MATERIAL SHOWN:
........

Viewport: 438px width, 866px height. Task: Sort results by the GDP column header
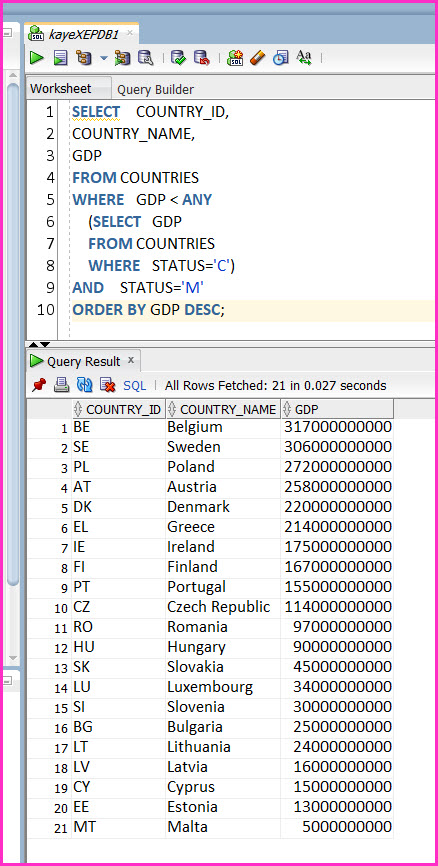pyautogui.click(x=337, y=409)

........

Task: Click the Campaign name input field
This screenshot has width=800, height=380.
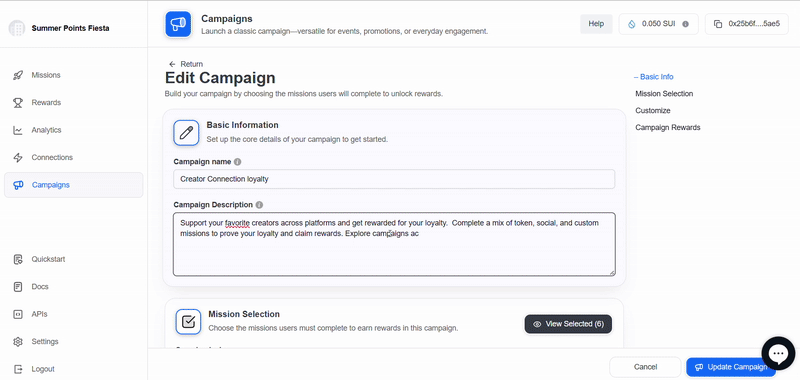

........

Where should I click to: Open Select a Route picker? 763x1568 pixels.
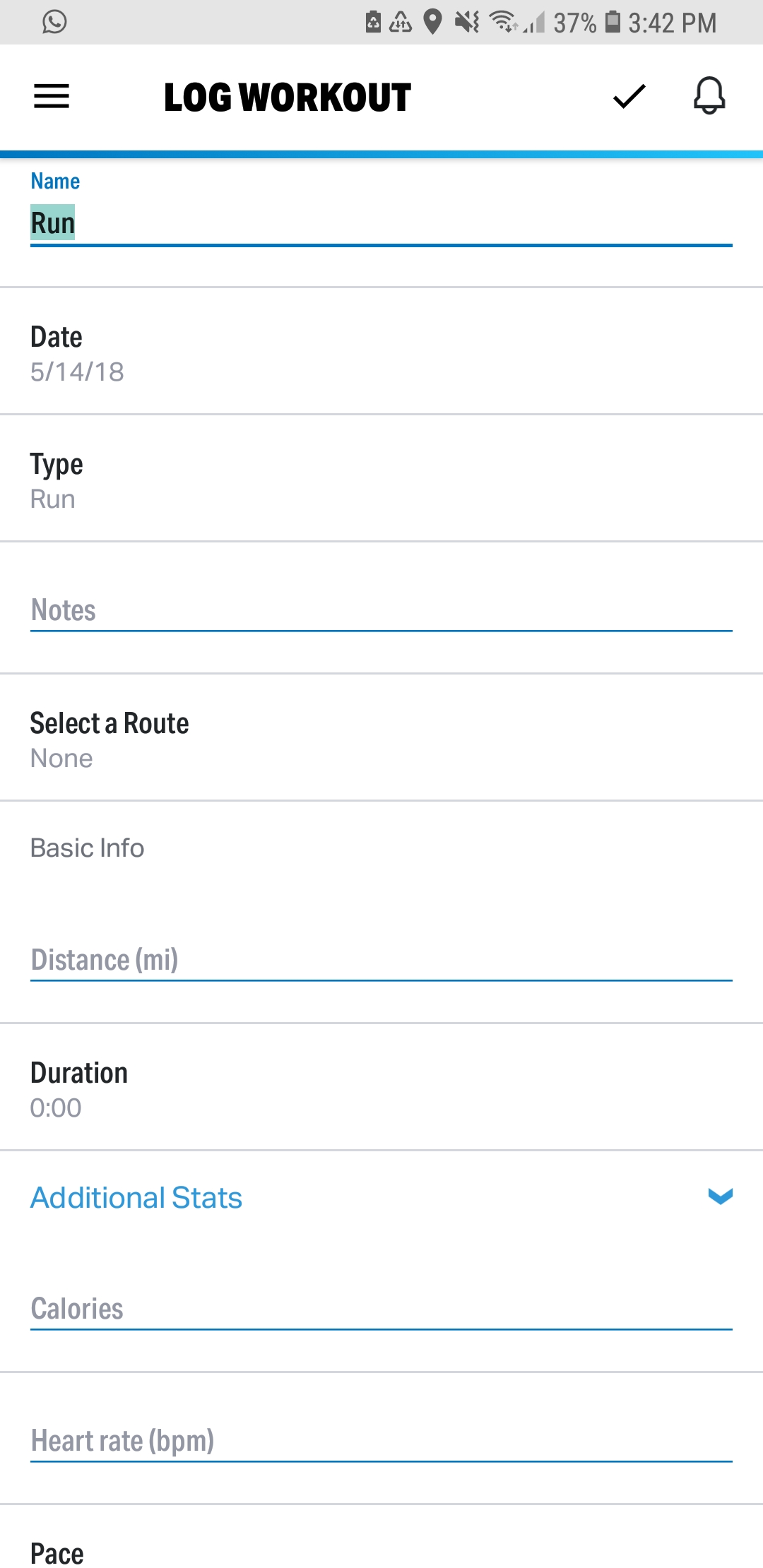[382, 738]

........

EXERCISE INSTRUCTIONS: Every line above from the line with "Task: Click the Campaign name input field" to the line with "This screenshot has width=800, height=380." is wanted, ends included; write them out exactly and add no other line.

OUTPUT OF THE TASK:
Task: Click the Campaign name input field
This screenshot has width=800, height=380.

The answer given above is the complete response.